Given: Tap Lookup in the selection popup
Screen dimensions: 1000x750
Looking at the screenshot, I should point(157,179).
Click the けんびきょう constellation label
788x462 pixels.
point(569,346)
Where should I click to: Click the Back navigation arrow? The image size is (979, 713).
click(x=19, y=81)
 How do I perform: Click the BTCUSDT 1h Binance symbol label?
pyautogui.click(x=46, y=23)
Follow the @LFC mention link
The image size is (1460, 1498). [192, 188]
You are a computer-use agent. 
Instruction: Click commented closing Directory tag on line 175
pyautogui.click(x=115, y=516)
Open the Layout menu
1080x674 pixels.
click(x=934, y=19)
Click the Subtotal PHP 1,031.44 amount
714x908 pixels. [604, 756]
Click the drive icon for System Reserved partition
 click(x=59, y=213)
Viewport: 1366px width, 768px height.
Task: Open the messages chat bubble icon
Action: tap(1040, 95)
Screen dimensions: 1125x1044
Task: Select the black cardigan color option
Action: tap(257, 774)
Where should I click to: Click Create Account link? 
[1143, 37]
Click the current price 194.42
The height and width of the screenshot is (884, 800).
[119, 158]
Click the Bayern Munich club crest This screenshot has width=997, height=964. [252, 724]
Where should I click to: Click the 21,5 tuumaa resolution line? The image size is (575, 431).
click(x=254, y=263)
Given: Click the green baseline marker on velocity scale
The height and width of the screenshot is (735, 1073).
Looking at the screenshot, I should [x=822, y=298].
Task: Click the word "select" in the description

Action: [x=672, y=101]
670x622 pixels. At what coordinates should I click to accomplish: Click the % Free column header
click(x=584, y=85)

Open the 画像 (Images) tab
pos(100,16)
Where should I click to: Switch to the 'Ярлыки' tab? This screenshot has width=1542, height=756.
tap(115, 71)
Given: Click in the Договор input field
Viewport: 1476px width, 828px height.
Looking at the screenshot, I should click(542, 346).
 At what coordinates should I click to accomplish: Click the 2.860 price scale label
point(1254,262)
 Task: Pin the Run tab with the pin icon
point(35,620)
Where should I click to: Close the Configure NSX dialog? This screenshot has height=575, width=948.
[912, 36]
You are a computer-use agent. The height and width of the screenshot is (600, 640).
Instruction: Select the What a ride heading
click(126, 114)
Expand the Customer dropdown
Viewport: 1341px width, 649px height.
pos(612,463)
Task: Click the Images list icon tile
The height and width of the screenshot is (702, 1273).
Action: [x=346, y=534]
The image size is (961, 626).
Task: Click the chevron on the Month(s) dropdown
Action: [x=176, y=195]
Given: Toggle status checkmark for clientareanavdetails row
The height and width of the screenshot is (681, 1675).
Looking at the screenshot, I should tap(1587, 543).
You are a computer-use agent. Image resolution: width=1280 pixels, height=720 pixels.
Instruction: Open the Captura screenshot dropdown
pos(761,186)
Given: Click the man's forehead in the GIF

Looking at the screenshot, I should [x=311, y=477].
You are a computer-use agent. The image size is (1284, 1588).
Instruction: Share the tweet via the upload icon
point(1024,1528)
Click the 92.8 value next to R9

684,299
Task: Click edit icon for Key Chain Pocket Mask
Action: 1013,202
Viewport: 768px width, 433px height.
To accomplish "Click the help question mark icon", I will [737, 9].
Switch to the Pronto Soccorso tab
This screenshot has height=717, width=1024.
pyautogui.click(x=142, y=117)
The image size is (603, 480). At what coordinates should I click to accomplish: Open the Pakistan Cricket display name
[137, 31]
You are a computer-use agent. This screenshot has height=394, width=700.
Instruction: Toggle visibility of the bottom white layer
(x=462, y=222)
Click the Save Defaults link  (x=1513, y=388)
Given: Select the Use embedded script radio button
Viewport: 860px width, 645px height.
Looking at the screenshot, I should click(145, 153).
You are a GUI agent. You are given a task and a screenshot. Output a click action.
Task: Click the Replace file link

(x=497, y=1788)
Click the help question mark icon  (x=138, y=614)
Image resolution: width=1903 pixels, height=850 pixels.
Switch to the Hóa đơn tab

___

§ What is required
Which of the lines above include the word "help"? List those lines.

§ Finished exercise
To accomplish "Click the help question mark icon", I will [737, 9].
Click the help question mark icon  (x=138, y=614)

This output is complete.